(Beginning of DATA IN THIS EXERCISE)
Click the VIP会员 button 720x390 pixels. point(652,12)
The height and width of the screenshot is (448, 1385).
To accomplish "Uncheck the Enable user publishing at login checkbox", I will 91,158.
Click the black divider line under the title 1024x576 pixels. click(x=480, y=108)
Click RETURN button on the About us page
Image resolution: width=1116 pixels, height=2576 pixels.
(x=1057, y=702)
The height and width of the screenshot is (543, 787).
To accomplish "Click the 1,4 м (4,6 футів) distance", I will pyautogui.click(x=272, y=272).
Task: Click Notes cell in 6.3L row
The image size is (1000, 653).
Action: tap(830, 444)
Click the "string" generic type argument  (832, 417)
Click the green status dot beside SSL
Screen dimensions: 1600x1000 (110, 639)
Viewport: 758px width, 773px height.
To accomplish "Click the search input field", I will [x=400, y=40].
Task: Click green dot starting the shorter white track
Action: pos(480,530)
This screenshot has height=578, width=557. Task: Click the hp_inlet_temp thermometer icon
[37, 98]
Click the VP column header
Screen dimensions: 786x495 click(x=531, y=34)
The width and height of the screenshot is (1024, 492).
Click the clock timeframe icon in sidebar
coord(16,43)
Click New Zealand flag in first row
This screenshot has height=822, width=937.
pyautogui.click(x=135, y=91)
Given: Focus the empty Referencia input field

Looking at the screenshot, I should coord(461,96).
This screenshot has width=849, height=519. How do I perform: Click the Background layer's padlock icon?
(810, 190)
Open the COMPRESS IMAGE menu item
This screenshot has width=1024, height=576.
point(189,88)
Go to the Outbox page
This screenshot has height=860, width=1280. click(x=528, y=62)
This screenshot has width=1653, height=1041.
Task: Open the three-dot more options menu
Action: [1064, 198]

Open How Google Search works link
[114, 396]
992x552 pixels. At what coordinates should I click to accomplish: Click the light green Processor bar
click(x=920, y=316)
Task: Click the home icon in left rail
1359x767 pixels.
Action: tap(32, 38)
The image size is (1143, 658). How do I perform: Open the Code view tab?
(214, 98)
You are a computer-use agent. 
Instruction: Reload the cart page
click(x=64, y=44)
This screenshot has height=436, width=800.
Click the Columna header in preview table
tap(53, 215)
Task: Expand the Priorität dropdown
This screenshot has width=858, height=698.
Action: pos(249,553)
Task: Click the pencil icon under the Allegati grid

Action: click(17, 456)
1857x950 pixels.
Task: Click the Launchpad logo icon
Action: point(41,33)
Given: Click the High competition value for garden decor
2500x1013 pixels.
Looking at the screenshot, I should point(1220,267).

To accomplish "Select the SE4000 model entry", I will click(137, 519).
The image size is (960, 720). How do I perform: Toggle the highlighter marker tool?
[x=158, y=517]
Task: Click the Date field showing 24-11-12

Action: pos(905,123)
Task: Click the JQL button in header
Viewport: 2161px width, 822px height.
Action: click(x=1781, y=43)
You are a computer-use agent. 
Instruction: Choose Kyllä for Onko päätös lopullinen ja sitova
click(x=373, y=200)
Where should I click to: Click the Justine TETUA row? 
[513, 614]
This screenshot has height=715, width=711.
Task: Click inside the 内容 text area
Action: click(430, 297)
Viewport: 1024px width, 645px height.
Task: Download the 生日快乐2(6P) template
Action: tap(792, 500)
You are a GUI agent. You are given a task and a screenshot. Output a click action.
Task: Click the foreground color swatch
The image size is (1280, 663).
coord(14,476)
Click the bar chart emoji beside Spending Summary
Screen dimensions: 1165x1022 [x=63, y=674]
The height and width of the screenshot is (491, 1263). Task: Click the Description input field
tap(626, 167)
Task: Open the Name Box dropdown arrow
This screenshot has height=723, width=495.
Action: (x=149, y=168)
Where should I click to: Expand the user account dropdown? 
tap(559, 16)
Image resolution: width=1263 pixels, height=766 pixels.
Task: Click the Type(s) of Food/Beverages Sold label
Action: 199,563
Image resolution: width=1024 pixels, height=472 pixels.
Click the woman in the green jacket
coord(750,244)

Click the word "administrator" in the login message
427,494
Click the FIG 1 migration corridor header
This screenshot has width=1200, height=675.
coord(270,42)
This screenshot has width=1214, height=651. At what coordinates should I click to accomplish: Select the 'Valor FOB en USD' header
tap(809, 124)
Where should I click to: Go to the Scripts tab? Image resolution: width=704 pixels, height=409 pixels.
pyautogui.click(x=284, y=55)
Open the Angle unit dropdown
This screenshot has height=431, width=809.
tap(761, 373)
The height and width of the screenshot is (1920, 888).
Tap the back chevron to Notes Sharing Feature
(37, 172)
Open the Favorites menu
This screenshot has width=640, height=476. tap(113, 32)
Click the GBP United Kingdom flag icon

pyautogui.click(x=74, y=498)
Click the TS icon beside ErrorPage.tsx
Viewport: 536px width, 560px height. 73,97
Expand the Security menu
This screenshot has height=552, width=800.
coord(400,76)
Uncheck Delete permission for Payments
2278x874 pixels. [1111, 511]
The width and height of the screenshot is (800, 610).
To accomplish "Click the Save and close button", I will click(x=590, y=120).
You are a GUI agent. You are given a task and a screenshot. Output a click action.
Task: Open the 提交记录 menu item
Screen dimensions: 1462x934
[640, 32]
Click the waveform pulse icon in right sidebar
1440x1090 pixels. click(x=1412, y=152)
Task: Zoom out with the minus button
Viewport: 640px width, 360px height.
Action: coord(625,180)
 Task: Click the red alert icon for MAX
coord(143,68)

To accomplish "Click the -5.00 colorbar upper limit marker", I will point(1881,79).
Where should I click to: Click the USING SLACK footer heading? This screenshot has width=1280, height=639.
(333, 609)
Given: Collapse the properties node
(End of DATA IN THIS EXERCISE)
● **DIRECTIONS**
The records shown above are to be retyped exactly, with none omitted.

● **RESULT OF THE EXERCISE**
Click the VIP会员 button 720x390 pixels. point(652,12)
The height and width of the screenshot is (448, 1385).
To accomplish "Uncheck the Enable user publishing at login checkbox", I will 91,158.
Click the black divider line under the title 1024x576 pixels. click(x=480, y=108)
Click RETURN button on the About us page
Image resolution: width=1116 pixels, height=2576 pixels.
(x=1057, y=702)
The height and width of the screenshot is (543, 787).
To accomplish "Click the 1,4 м (4,6 футів) distance", I will pyautogui.click(x=272, y=272).
Task: Click Notes cell in 6.3L row
The image size is (1000, 653).
Action: tap(830, 444)
Click the "string" generic type argument  (832, 417)
Click the green status dot beside SSL
Screen dimensions: 1600x1000 (110, 639)
Viewport: 758px width, 773px height.
To accomplish "Click the search input field", I will [x=400, y=40].
Task: Click green dot starting the shorter white track
Action: pos(480,530)
This screenshot has height=578, width=557. Task: Click the hp_inlet_temp thermometer icon
[37, 98]
Click the VP column header
Screen dimensions: 786x495 click(x=531, y=34)
The width and height of the screenshot is (1024, 492).
Click the clock timeframe icon in sidebar
coord(16,43)
Click New Zealand flag in first row
This screenshot has height=822, width=937.
pyautogui.click(x=135, y=91)
Given: Focus the empty Referencia input field

Looking at the screenshot, I should coord(461,96).
This screenshot has width=849, height=519. How do I perform: Click the Background layer's padlock icon?
(810, 190)
Open the COMPRESS IMAGE menu item
This screenshot has width=1024, height=576.
point(189,88)
Go to the Outbox page
This screenshot has height=860, width=1280. click(x=528, y=62)
This screenshot has width=1653, height=1041.
Task: Open the three-dot more options menu
Action: [1064, 198]

Open How Google Search works link
[114, 396]
992x552 pixels. At what coordinates should I click to accomplish: Click the light green Processor bar
click(x=920, y=316)
Task: Click the home icon in left rail
1359x767 pixels.
Action: tap(32, 38)
The image size is (1143, 658). How do I perform: Open the Code view tab?
(214, 98)
You are a computer-use agent. 
Instruction: Reload the cart page
click(x=64, y=44)
This screenshot has height=436, width=800.
Click the Columna header in preview table
tap(53, 215)
Task: Expand the Priorität dropdown
This screenshot has width=858, height=698.
Action: pos(249,553)
Task: Click the pencil icon under the Allegati grid

Action: click(17, 456)
1857x950 pixels.
Task: Click the Launchpad logo icon
Action: point(41,33)
Given: Click the High competition value for garden decor
2500x1013 pixels.
Looking at the screenshot, I should point(1220,267).

To accomplish "Select the SE4000 model entry", I will click(137, 519).
The image size is (960, 720). How do I perform: Toggle the highlighter marker tool?
[x=158, y=517]
Task: Click the Date field showing 24-11-12

Action: pos(905,123)
Task: Click the JQL button in header
Viewport: 2161px width, 822px height.
Action: click(x=1781, y=43)
You are a computer-use agent. 
Instruction: Choose Kyllä for Onko päätös lopullinen ja sitova
click(x=373, y=200)
Where should I click to: Click the Justine TETUA row? 
[513, 614]
This screenshot has height=715, width=711.
Task: Click inside the 内容 text area
Action: click(430, 297)
Viewport: 1024px width, 645px height.
Task: Download the 生日快乐2(6P) template
Action: tap(792, 500)
You are a GUI agent. You are given a task and a screenshot. Output a click action.
Task: Click the foreground color swatch
The image size is (1280, 663).
coord(14,476)
Click the bar chart emoji beside Spending Summary
Screen dimensions: 1165x1022 [x=63, y=674]
The height and width of the screenshot is (491, 1263). Task: Click the Description input field
tap(626, 167)
Task: Open the Name Box dropdown arrow
This screenshot has height=723, width=495.
Action: (x=149, y=168)
Where should I click to: Expand the user account dropdown? 
tap(559, 16)
Image resolution: width=1263 pixels, height=766 pixels.
Task: Click the Type(s) of Food/Beverages Sold label
Action: 199,563
Image resolution: width=1024 pixels, height=472 pixels.
Click the woman in the green jacket
coord(750,244)

Click the word "administrator" in the login message
427,494
Click the FIG 1 migration corridor header
This screenshot has width=1200, height=675.
coord(270,42)
This screenshot has width=1214, height=651. At what coordinates should I click to accomplish: Select the 'Valor FOB en USD' header
tap(809, 124)
Where should I click to: Go to the Scripts tab? Image resolution: width=704 pixels, height=409 pixels.
pyautogui.click(x=284, y=55)
Open the Angle unit dropdown
This screenshot has height=431, width=809.
tap(761, 373)
The height and width of the screenshot is (1920, 888).
Tap the back chevron to Notes Sharing Feature
(37, 172)
Open the Favorites menu
This screenshot has width=640, height=476. tap(113, 32)
Click the GBP United Kingdom flag icon

pyautogui.click(x=74, y=498)
Click the TS icon beside ErrorPage.tsx
Viewport: 536px width, 560px height. 73,97
Expand the Security menu
This screenshot has height=552, width=800.
coord(400,76)
Uncheck Delete permission for Payments
2278x874 pixels. [1111, 511]
The width and height of the screenshot is (800, 610).
To accomplish "Click the Save and close button", I will click(x=590, y=120).
You are a GUI agent. You are given a task and a screenshot. Output a click action.
Task: Open the 提交记录 menu item
Screen dimensions: 1462x934
[640, 32]
Click the waveform pulse icon in right sidebar
1440x1090 pixels. click(x=1412, y=152)
Task: Zoom out with the minus button
Viewport: 640px width, 360px height.
Action: coord(625,180)
 Task: Click the red alert icon for MAX
coord(143,68)

To accomplish "Click the -5.00 colorbar upper limit marker", I will point(1881,79).
Where should I click to: Click the USING SLACK footer heading? This screenshot has width=1280, height=639.
(333, 609)
Given: Collapse the properties node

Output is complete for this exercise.